Could anyone point me to the fastest way to migrate to a larger SSD on an NUC Rock.

I am thinking along the lines of :-

Plug in new SSD via USB directly to NUC
Copy entire contents of existing SSD to larger SSD
Remove smaller SSD

Will the database need to know that the disk has changed if everything is the same regarding directory structures.

or :-

place both disks on a seperate machine and carry out a bit for bit duplication.

Which is likely to be less hassle?

I should have made this clear at the beginning. The NUC has no internal drive

Fit the new (music) ssd, Format it from the web admin page, copy your music files to it via smb.

2 Likes

Do you have a backup of the music on the SSD? If not you need to back that up first then you can do as mikeb suggests. If you haven’t been backing up that drive now is a good time to start (and continue to do so regularly).

1 Like

Yes, I do have a backup. I would be a bit nuts not to have right?!

Thank you, that’s a beautifully succinct set of instructions.

You’d be surprised how many people don’t back stuff up either because they simply don’t know any better or they intended to but didn’t get that far or they think they have a good backup but realize the hard way they don’t. I don’t know how many times I’ve had someone tell me they have never backed up their iPhone (with all their photos) because the cloud does it (what happens the day it doesn’t?) or they don’t know if they even have iCloud backup on.

I started in IT in the '80’s, gave up in the '90’s when I realised it mostly consisted of impossible clueless clients who think programming is magic.

I don’t offer advice or explanations re backups these days because it’s usually people don’t want to pay the cost so they end up paying the price. Or is that the other way round?

Looking at the web admin page for NUC Rock it doesn’t contain a format option for an external disk and I have no space for an internal one.

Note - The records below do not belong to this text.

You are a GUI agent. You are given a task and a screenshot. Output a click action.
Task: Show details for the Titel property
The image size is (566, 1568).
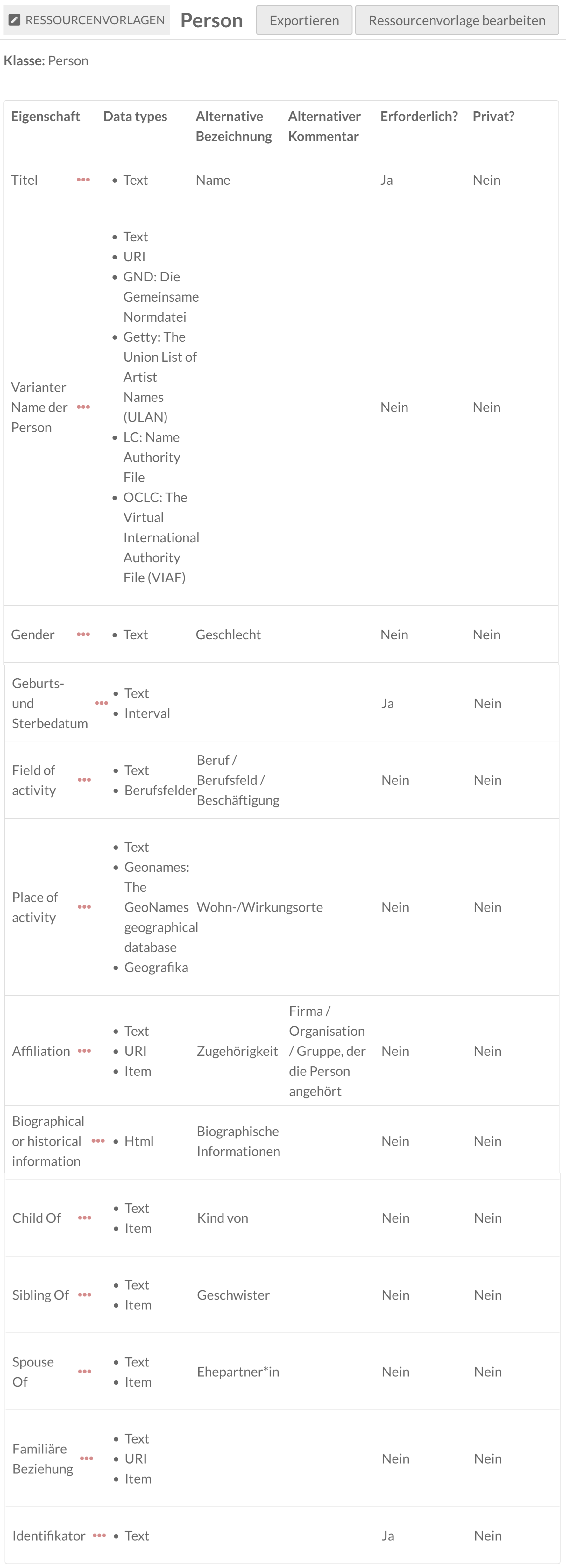point(83,180)
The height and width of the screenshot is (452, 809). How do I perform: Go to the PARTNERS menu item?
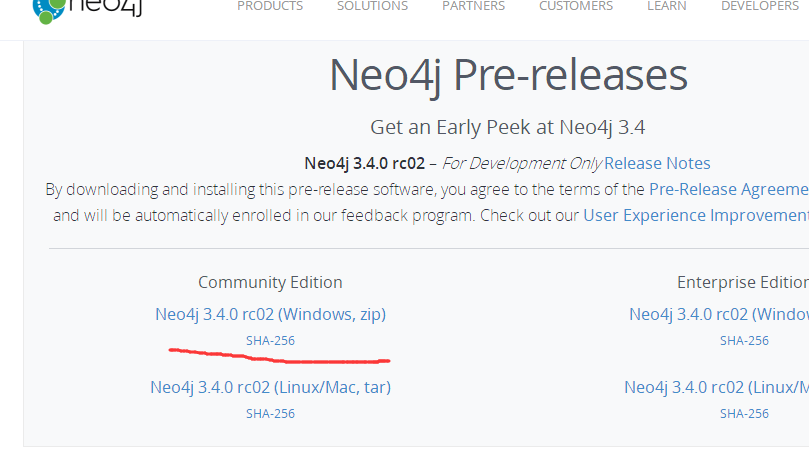pos(474,6)
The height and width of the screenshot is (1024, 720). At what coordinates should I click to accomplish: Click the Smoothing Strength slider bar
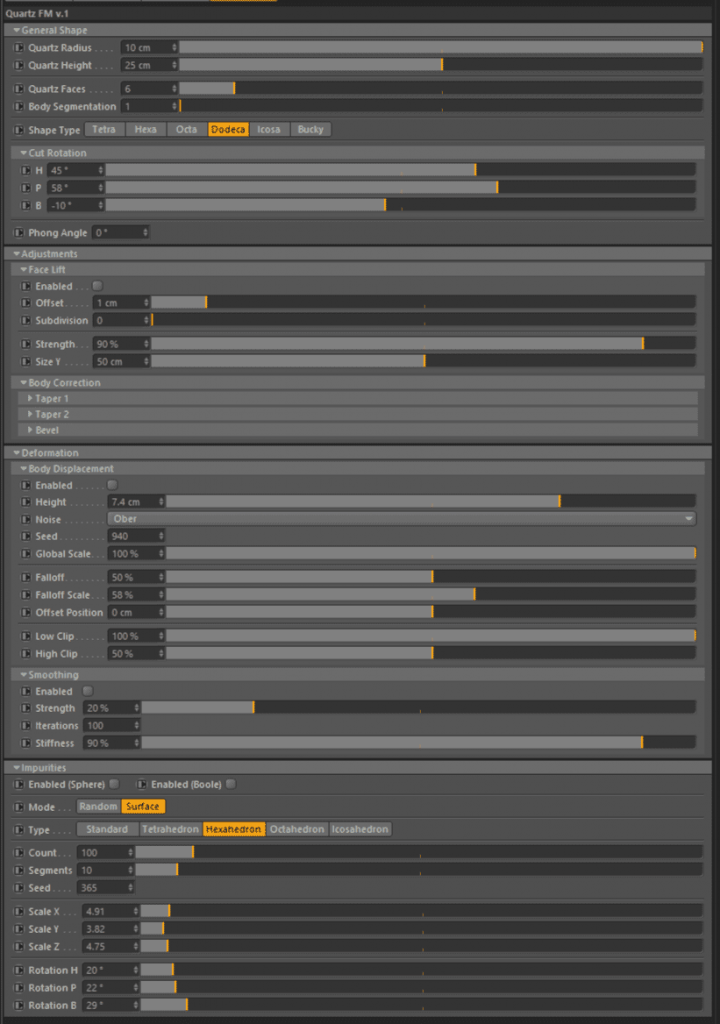418,708
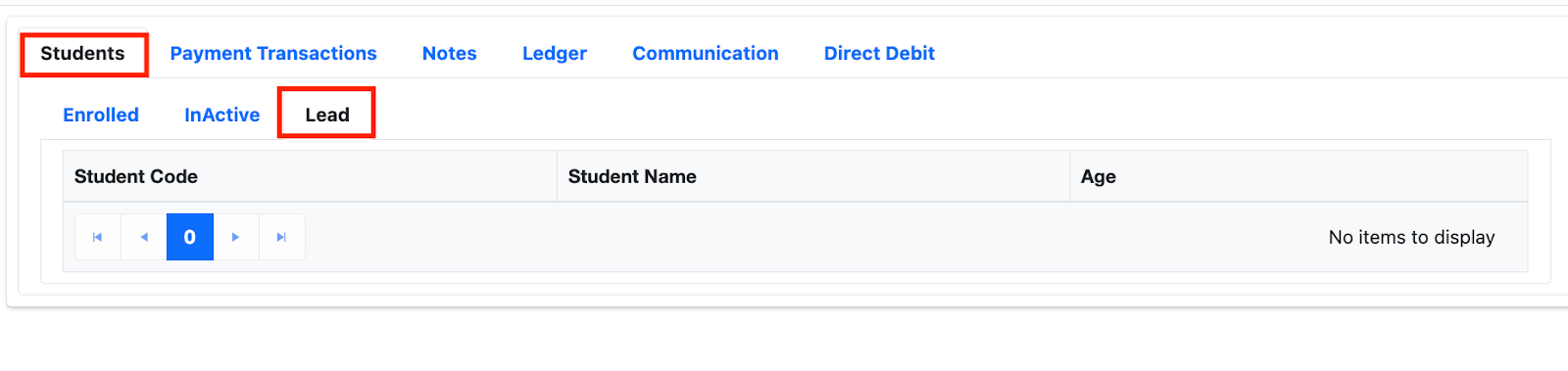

The joys of locked-down systems. You should be able to format in ext4 on another Linux machine.

The disk I’ve been using for a few years must have been formatted in OSX so I’m thinking there must be an option there which I’m looking for at the moment.

I was in a hurry on my phone :rofl:

Nah, it’s recommended to do it from the web admin page. (Still in a Huron my phone)

Linux supports exFat but I don’t know about ROCK but you should be able to just pull the existing music drive, install the new one, format it from the web GUI and restore your backup to the new drive, right (never used a Nucleus or ROCK setup so I don’t know for sure)?

If you are looking to replace the internal drive. you need to copy all the music off of it to a network location.
Then remove the old drive. install the new drive. Format the new drive. Then copy all the music from the network location back to the newly formatted internal drive.

Formatted the disk exFat.

Tried to copy from old ext. disk to new ext. disk

Couldn’t copy directly from old USB drive to new USB drive via SMB on my Mac Pro 5.1 (Running an older OS). Error -36 (Something in the directory can’t be copied)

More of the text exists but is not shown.